§ **DOCUMENT SEGMENT**
* start *

According to a first aspect of the invention there is provided a sensor which measures a characteristic of an environment in which the sensor is placed, the sensor comprising a semiconductor substrate, a metallic structure attached to and in electrical contact with the semiconductor substrate, the metallic structure having a higher resistance to electrical current flow than the semiconductor substrate. The term "attached" includes directly attached or indirectly attached. For example, the metallic structure may be attached to the semiconductor substrate such that it is in direct contract with the semiconductor substrate, or, an additional layer(s) which is sufficiently thin that current may still pass between the metallic structure and the semiconductor substrate, may be interposed between the metallic structure and the semiconductor substrate.

The metallic structure may have any suitable thickness and geometry. Preferably, the metallic structure has a thickness of between 2 and 20 nm depending on the choice of metal.

The metallic structure may be configured to have a higher resistance to electrical current flow than the semiconductor substrate. Preferably, the semiconductor is sufficiently doped so that the metallic structure offers a higher resistance to electrical current flow than the semiconductor substrate.

At least two contact electrodes may be attached to, and in electrical contact with the metallic structure wherein the sensor obtains a

measurement of the characteristic by application of a known voltage between the contact electrodes, measurement of electrical current flow between the contact electrodes along a current path through the sensor and, using a pre-determined relationship between the current flow through the sensor and the characteristic, to obtain a measurement of the characteristic of the sensor's environment.

Alternatively, four contact electrodes may be attached to and be in electrical contact with the metallic structure. The sensor may obtain a measurement of the characteristic by driving a known current between two of the contact electrodes, measurement of voltage developed between the other two contact electrodes attached to the metallic structure and, using a pre-determined relationship between the resistance of the sensor and the characteristic to obtain a measurement of the characteristic of the sensor's environment.

* end *

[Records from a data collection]
* start *

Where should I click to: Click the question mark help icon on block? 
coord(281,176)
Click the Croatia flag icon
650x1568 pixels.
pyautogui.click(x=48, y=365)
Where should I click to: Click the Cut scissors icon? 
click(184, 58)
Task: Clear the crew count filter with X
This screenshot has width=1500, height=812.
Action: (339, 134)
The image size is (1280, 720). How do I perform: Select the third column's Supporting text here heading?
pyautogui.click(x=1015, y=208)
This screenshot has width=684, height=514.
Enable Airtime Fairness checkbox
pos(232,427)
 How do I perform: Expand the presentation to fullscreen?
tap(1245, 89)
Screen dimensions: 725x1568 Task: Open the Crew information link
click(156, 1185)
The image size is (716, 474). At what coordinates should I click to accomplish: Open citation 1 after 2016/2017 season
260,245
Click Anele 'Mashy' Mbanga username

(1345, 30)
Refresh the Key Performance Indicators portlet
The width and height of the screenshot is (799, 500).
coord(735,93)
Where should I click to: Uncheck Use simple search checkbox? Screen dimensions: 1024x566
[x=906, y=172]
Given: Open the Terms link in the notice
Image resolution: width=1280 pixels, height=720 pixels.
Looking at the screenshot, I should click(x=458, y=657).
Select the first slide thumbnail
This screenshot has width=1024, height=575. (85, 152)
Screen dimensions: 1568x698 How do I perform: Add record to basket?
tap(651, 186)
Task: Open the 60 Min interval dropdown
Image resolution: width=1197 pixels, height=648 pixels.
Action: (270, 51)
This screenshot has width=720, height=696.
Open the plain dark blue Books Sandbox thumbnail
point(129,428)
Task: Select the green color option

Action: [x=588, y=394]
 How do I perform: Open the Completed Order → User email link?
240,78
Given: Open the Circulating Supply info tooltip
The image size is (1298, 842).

* end *

§ **YOUR TASKS**
A) According to the passage on the sensor, what thickness is preferred for the metallic structure?
B) Report each line of the records that contains the word "Select", treating uppercase and lowercase letters as distinct.
The records bear no relation to the passage.

§ **RESULTS IN ORDER**
A) Between 2 and 20 nm, depending on the choice of metal.

B)
The image size is (1280, 720). How do I perform: Select the third column's Supporting text here heading?
Select the first slide thumbnail
Task: Select the green color option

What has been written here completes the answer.